正義感でも、恩返しでも、自己犠牲でもない。
ただの我が儘だ。
だから、どんなに説得されても、俺が応じることはない。
「しかし、君一人でどうにかなるものでは……」
「勿論、俺一人じゃ無理だ」
それに、失敗した時は、この集落にも迷惑をかけるかもしれない。
実際、それが唯一の気がかりだった。
「だから、俺はちゃんと皆に相談したぞ」
立ち上がり、寝室の扉の向こう側に聞き耳を立てる。
人の気配がしたので扉を開放すると、そこにはおっさんだけではなく、大勢の集落の住人がいた。
「ちゃんと、話をしてくれたか?」
「ああ。見てのとおりだ。――――皆、賛同してくれた」
おっさんは疲れ切った表情で、俺を睨み付けた。でも、その表情は誇らしげだ。
「よかったな。皆も、ライカを助けるために命を捨ててくれるってさ」
「捨てるとは言ってねぇよ! せめて、託すとか、懸けると言え! 縁起でもねぇ!」
「……」
ボルゾイは信じられないものでも見るかのように、ただ茫然としている。
そして、そんなボルゾイに追い打ちをかけるかのごとく、後方から巨大な影が姿を現した。
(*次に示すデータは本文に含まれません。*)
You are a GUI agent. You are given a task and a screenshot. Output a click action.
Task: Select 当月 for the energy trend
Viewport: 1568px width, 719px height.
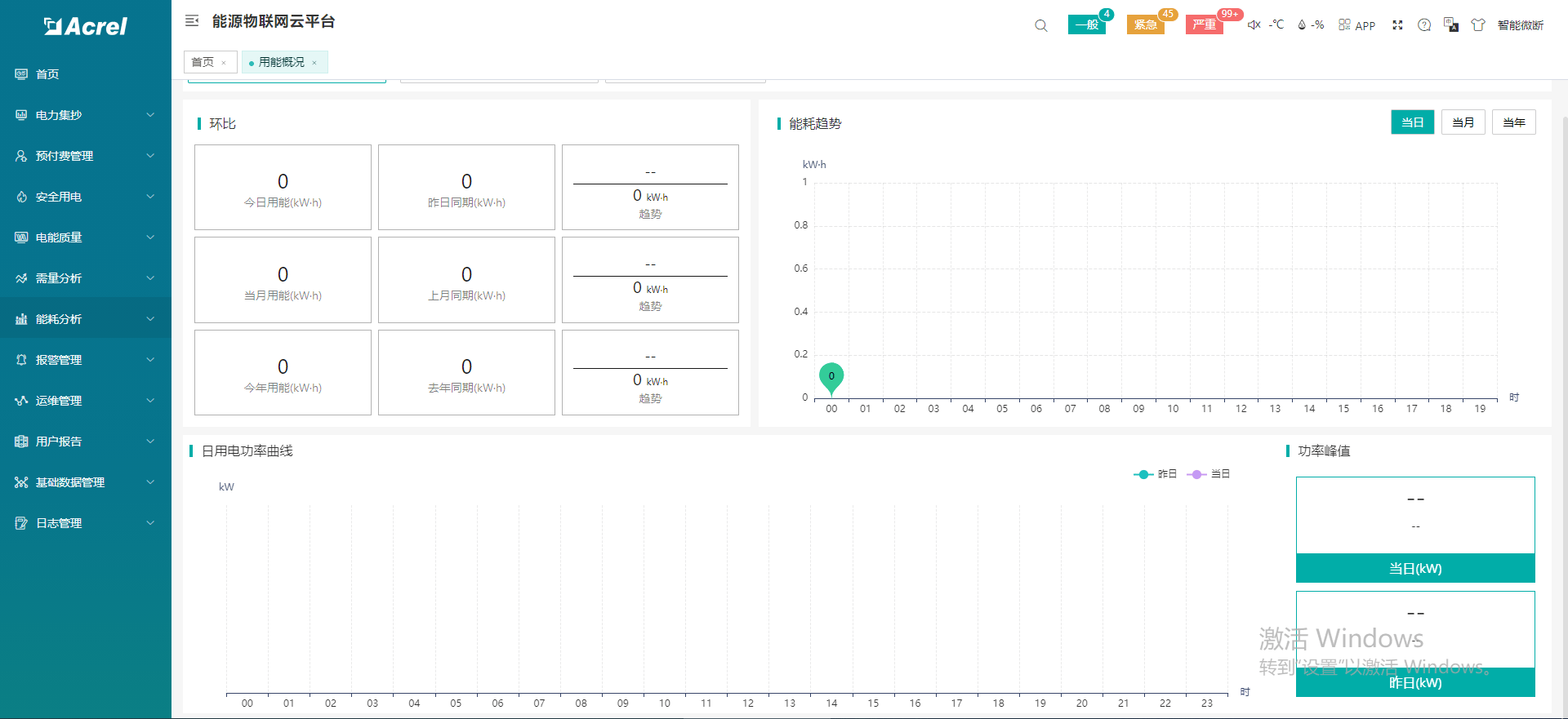tap(1463, 122)
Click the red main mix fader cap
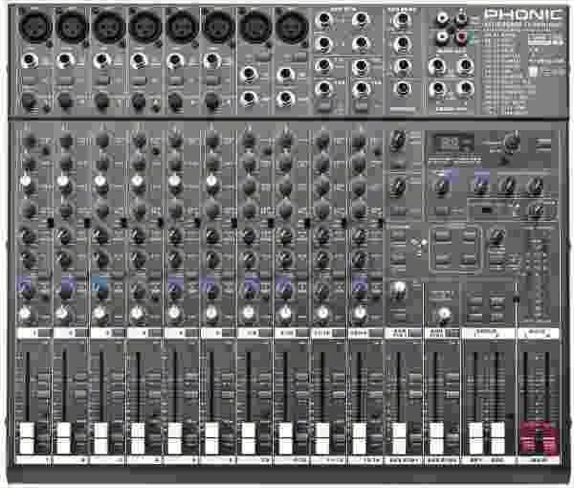574x488 pixels. (539, 437)
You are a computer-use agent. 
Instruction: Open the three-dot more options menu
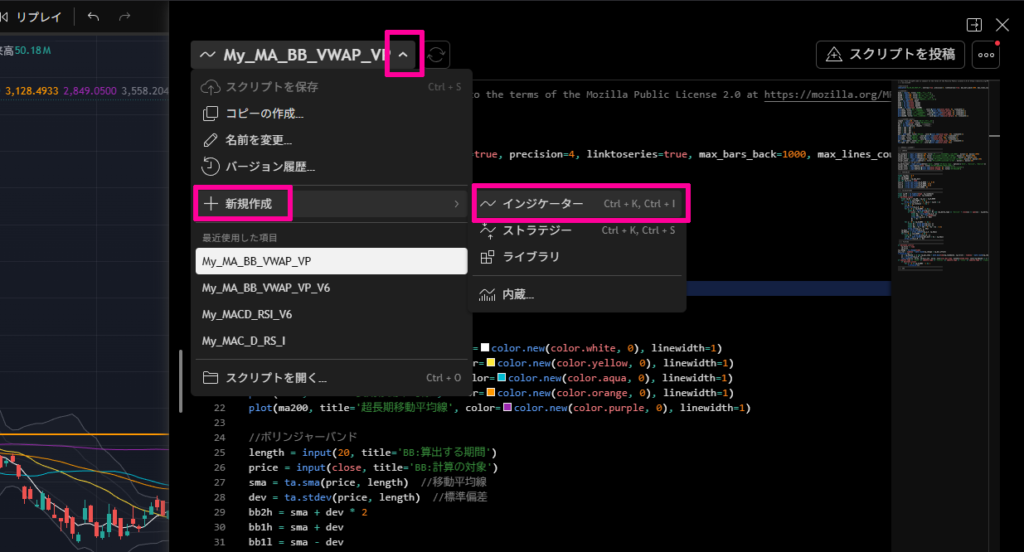coord(986,55)
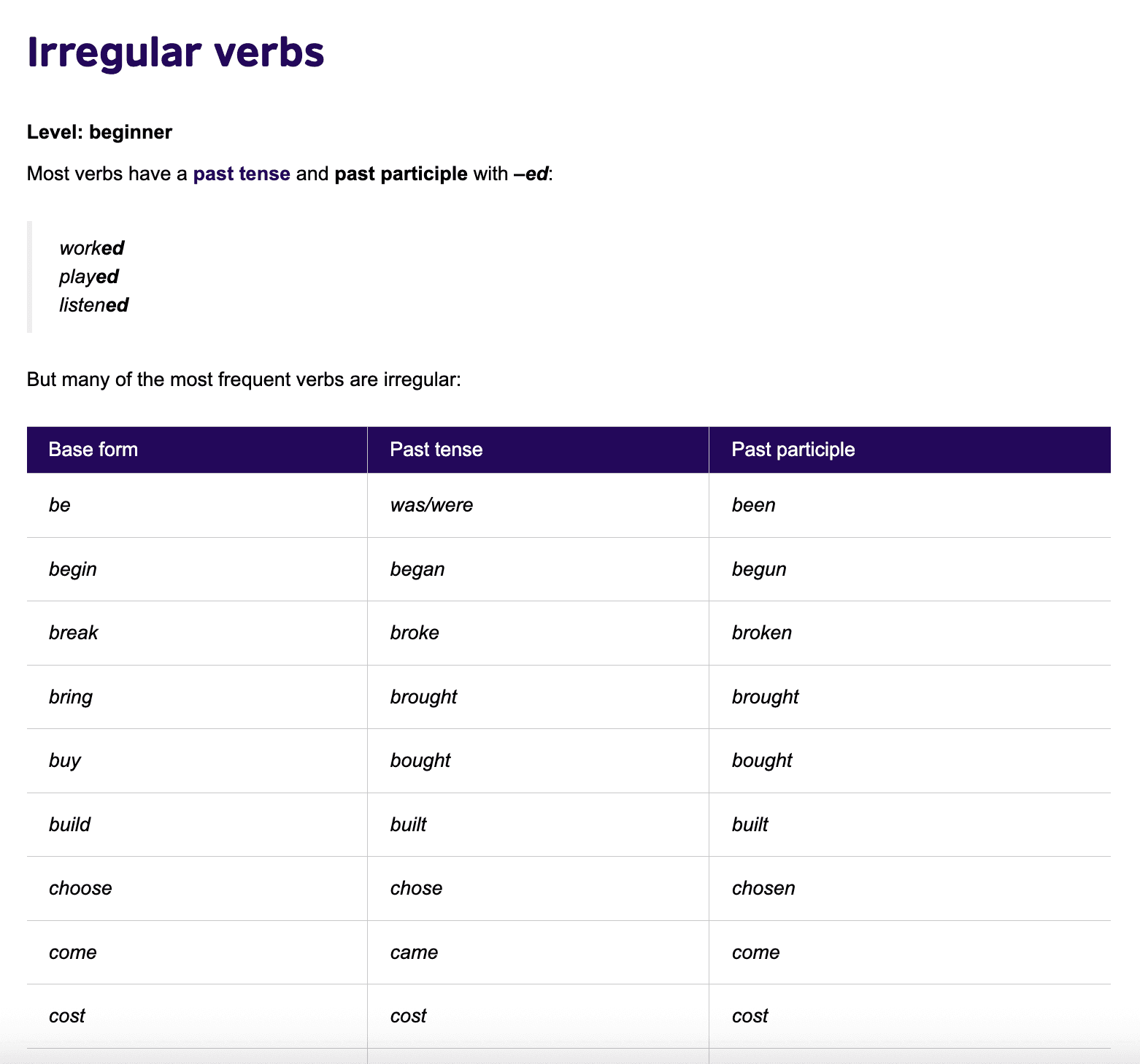Click the 'Irregular verbs' page heading
Viewport: 1140px width, 1064px height.
[x=175, y=53]
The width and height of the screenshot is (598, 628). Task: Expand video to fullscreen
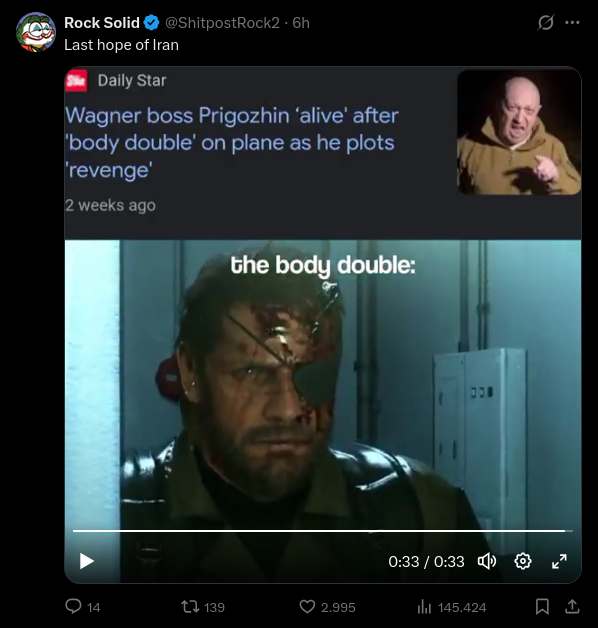click(559, 561)
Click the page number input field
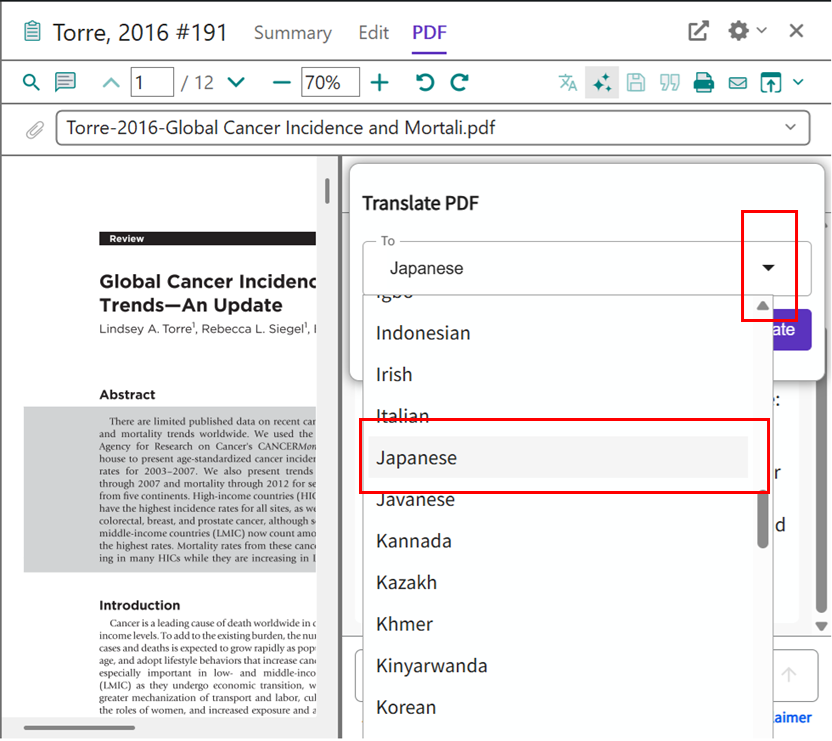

両手を紐で厳重に縛られ、痛々しく腫れた顔に不貞腐れた表情を浮かべている黒豹の獣人。
「ハウンド……。どうして、お前が……?」
「敵陣には、俺とこいつで乗り込む。そういう作戦なんだ」
俺は苦々しく顔をしかめるハウンドの肩に手を置いて、これまでの経緯を説明した。